Franchise Operations

The Arvada Municipal Code imposes a sales tax upon the purchase price paid for tangible personal property sold at retail in the City. To the extent a sufficient, legally-imposed sales/use tax was not paid to the City or another municipality at the time of purchase, Arvada use tax is due.

Franchise Agreement

A franchise agreement is a business relationship that grants a right or license to a franchisee to operate, using the name, process, territory, patent, copyright, trademark, or other property, tangible or intangible, of a franchisor. In exchange, the franchisor charges a fee (royalties or service fees) to the franchisee for the right to use the property. The franchisor may also impose various requirements or standards over the operation of the franchisee including distribution, sales, purchases, product presentation, quality, cleanliness, or other controls as the franchise agreement specifies.

Sales or use tax applies to the sale or license to use taxable tangible personal property supplied under a franchise agreement.

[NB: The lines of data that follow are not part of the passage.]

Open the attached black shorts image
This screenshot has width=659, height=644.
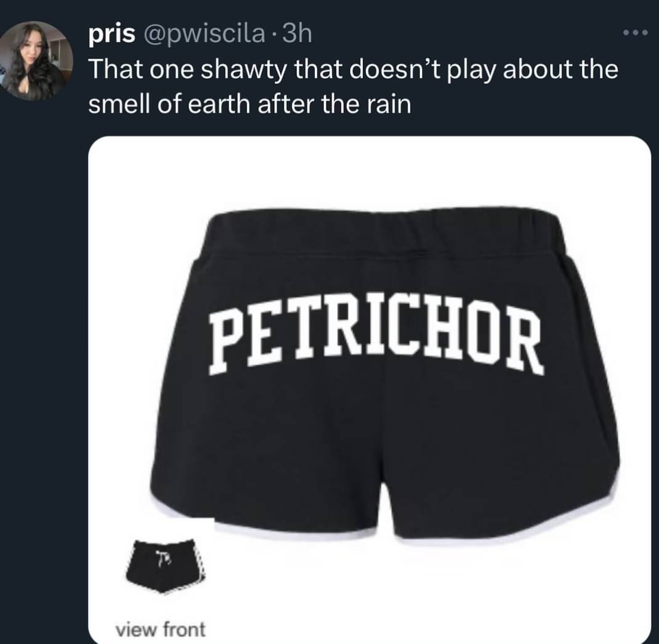click(370, 389)
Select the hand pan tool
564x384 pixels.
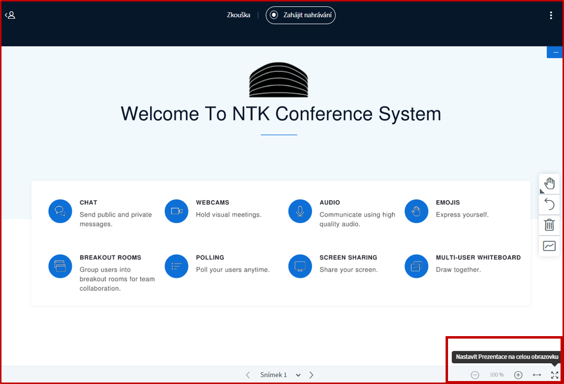pyautogui.click(x=549, y=184)
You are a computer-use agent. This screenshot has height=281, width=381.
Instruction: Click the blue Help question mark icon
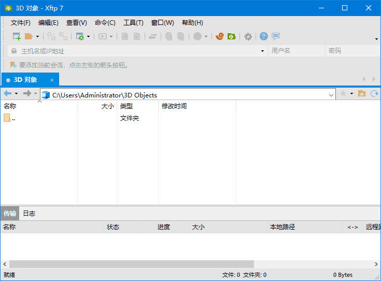(x=264, y=36)
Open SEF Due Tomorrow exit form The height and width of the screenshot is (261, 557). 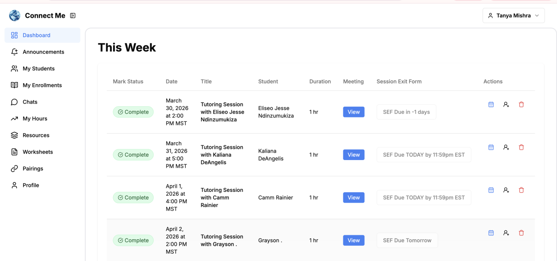pyautogui.click(x=407, y=241)
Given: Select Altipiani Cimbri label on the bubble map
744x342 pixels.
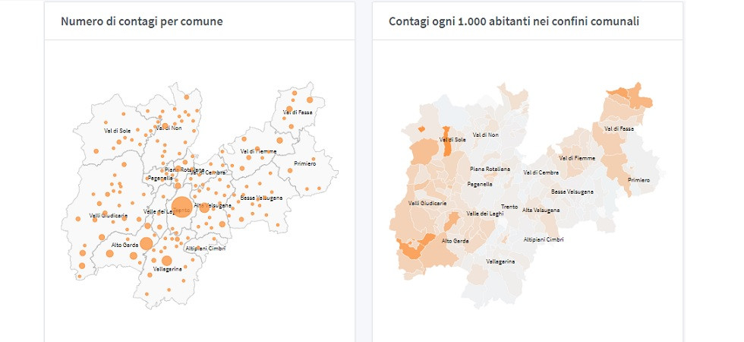Looking at the screenshot, I should 206,248.
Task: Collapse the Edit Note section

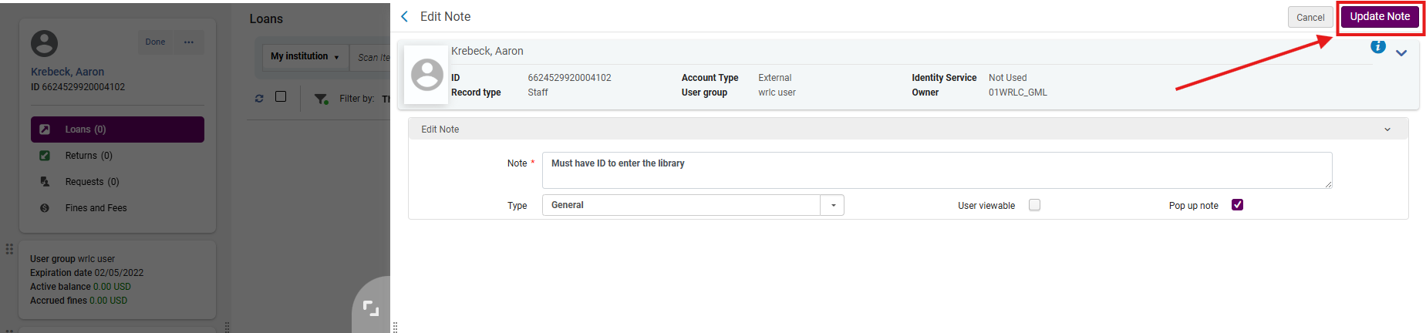Action: point(1387,130)
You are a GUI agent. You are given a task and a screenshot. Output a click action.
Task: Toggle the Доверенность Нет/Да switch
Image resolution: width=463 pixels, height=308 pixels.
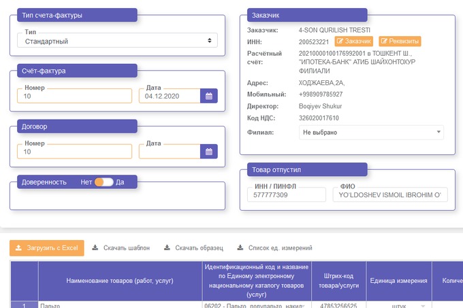pyautogui.click(x=103, y=182)
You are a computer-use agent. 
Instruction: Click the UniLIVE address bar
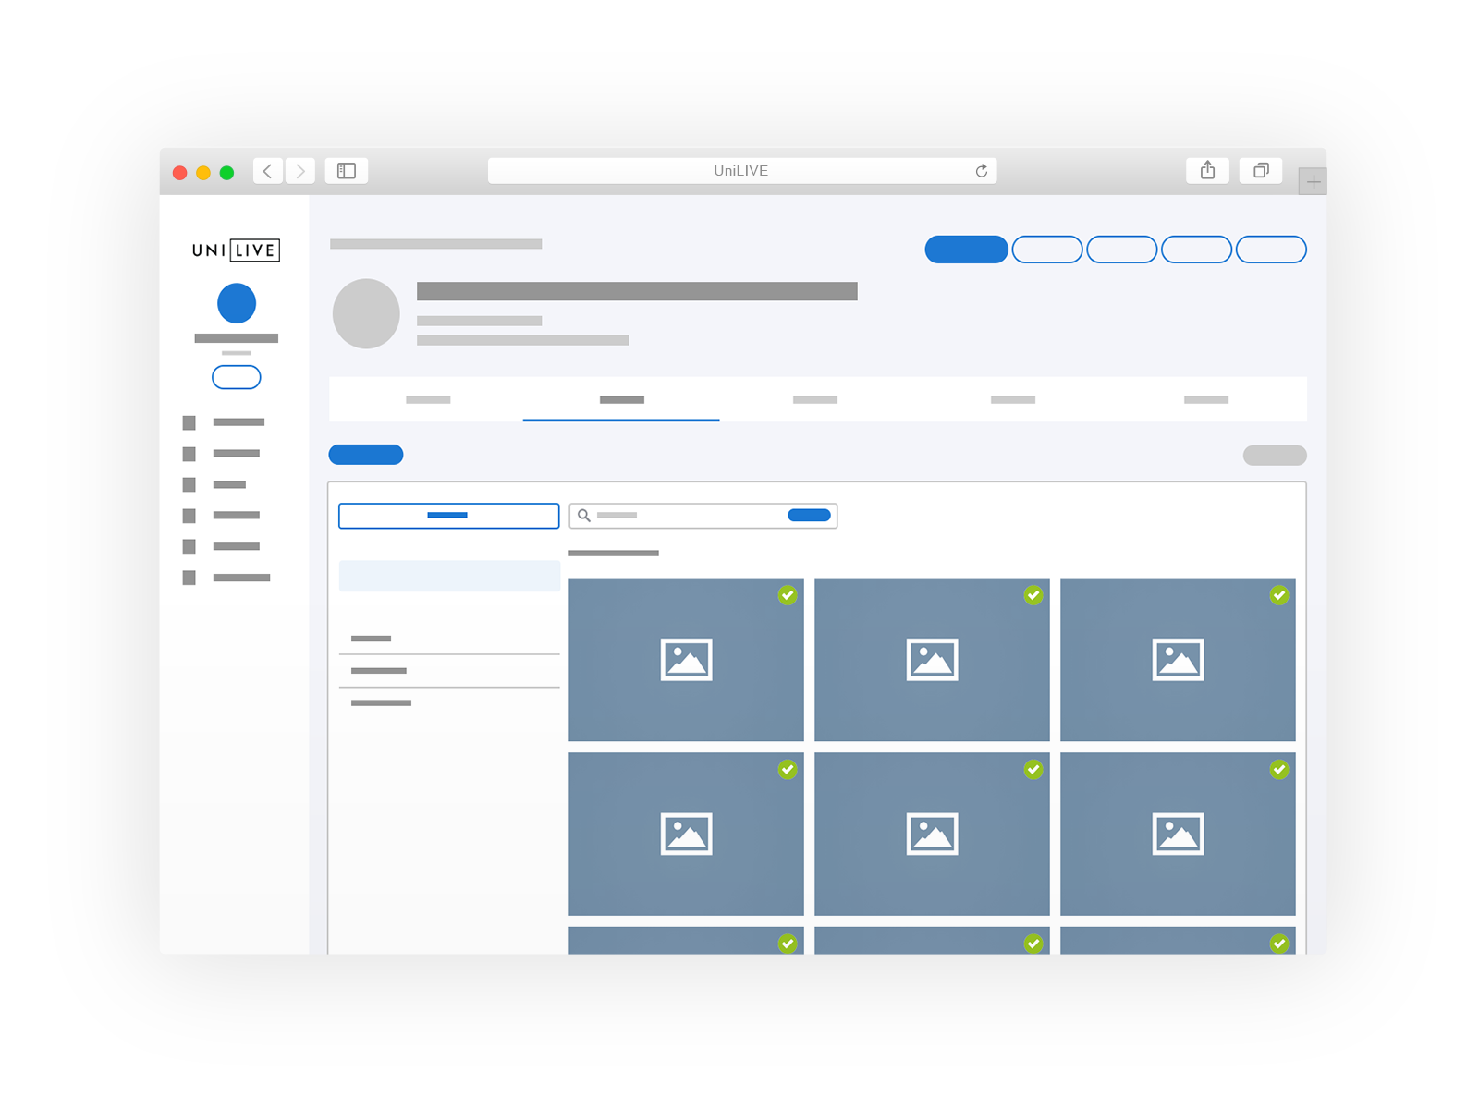[x=740, y=171]
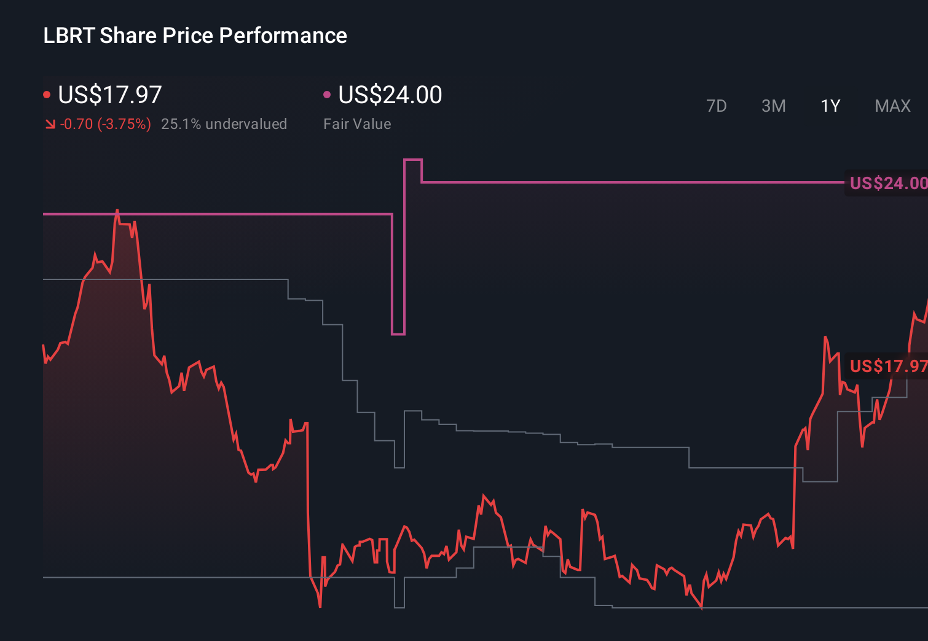This screenshot has height=641, width=928.
Task: Click the US$24.00 fair value heading
Action: tap(390, 95)
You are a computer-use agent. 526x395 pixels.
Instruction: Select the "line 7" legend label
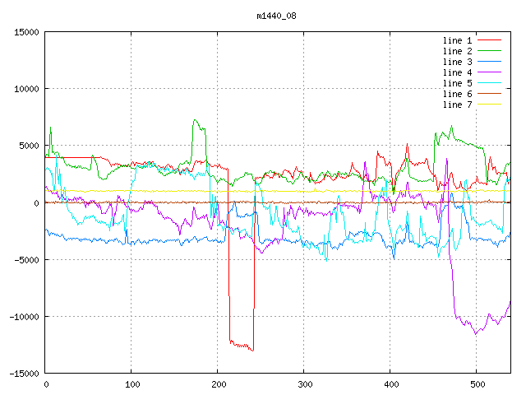(x=457, y=105)
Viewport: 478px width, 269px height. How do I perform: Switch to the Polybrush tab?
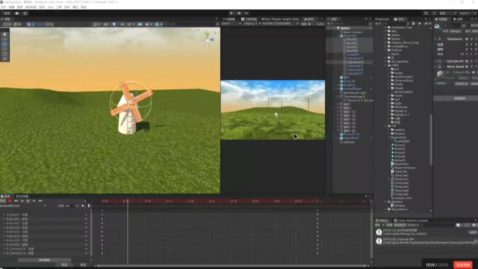click(382, 19)
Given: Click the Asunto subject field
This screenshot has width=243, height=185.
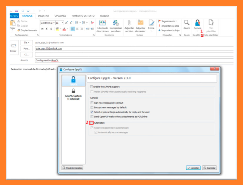Looking at the screenshot, I should pyautogui.click(x=132, y=60).
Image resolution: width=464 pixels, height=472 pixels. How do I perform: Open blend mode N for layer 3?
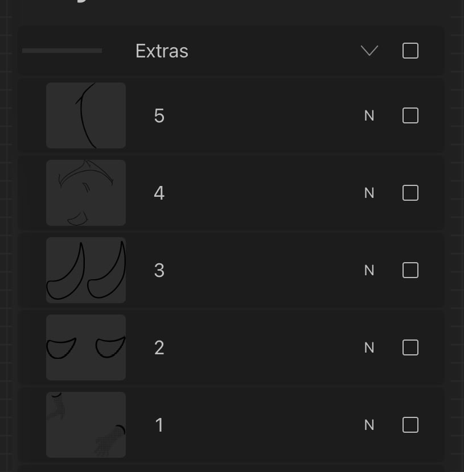tap(369, 270)
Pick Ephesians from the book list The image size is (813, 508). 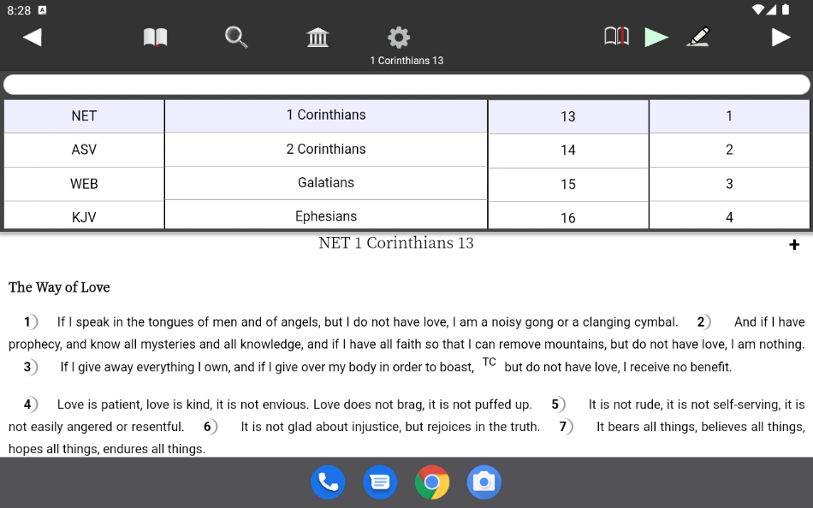(326, 216)
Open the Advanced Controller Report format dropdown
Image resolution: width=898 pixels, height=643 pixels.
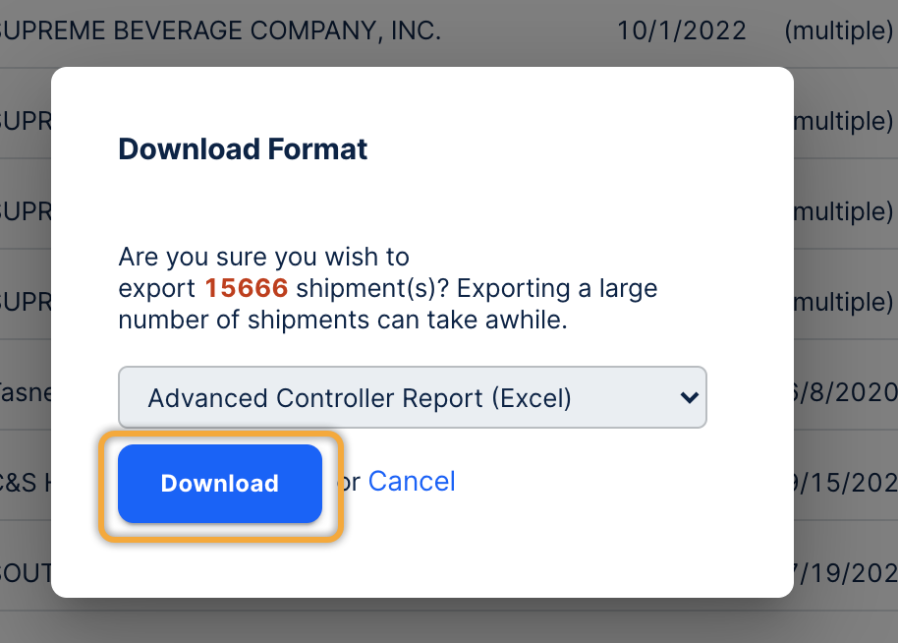[x=412, y=398]
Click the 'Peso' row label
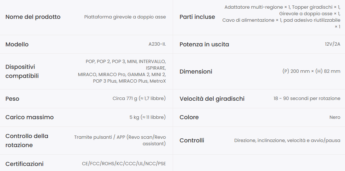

When both intangible rights and tangible personal property are furnished under a franchise agreement, and the charges are not separately stated, the Arvada tax will apply to the entire franchise payment. If the charges are separated or can be determined from the franchise agreement, only the items otherwise taxable under the Arvada Municipal Code are subject to sales or use tax.

Taxable Products

Taxable items include, but are not limited to the following:

  • Computers
  • Equipment
  • Furniture
  • Instructional materials
  • Menus
  • Operational manuals
  • Point of sales system
  • Promotional materials
  • Software
  • Tableware

The following items are exempt from sales and use tax when sold by the franchiser to the franchisee:

  • Advertising which is prepared and placed in the media (TV, radio, social media)
  • Items that are sold in the regular course of the franchisee's business
  • Royalty fees if no taxable service or property is included


  • A retail location is owned by the franchisor and leased to the franchisee. The franchisee has a monthly lease for the rental of the building, equipment, and customer seating, and pays a fee for promotional signs and logo items. The amount of the lease payment attributable to the tangible personal property (equipment and customer seating) and the promotional items under the agreement are subject to Arvada sales and use tax.
  • A franchisee has the option to own the retail location and operate under the franchisee's name. As part of this agreement, the franchisee must buy all restaurant equipment and all logo supplies from the franchisor. The purchase of all equipment and supplies that are not purchased for resale are subject to Arvada sales and use tax.
  • As part of the franchise agreement, the franchisee must participate in national promotions such as a buy one get one free offer. The franchisor will reimburse the franchisee $0.50 for each unit sold. Since the franchisee is reimbursed, the reimbursement becomes part of the selling price and is subject to city tax. The franchisee must charge sales tax to the customers on the selling price of the item sold and on the $0.50 reimbursement received from the franchisor. If the franchisee does not charge sales tax to the customers, the franchisee is required to pay use tax.

Note: This information is a summary in layman's terms of the relevant Arvada tax law for this subject, industry, or business segment. It is not intended for legal purposes to be substituted for the full text of the Arvada tax code. However, the tax guide shall be used in conjunction with the Arvada tax code (chapter 98) in determining tax liability.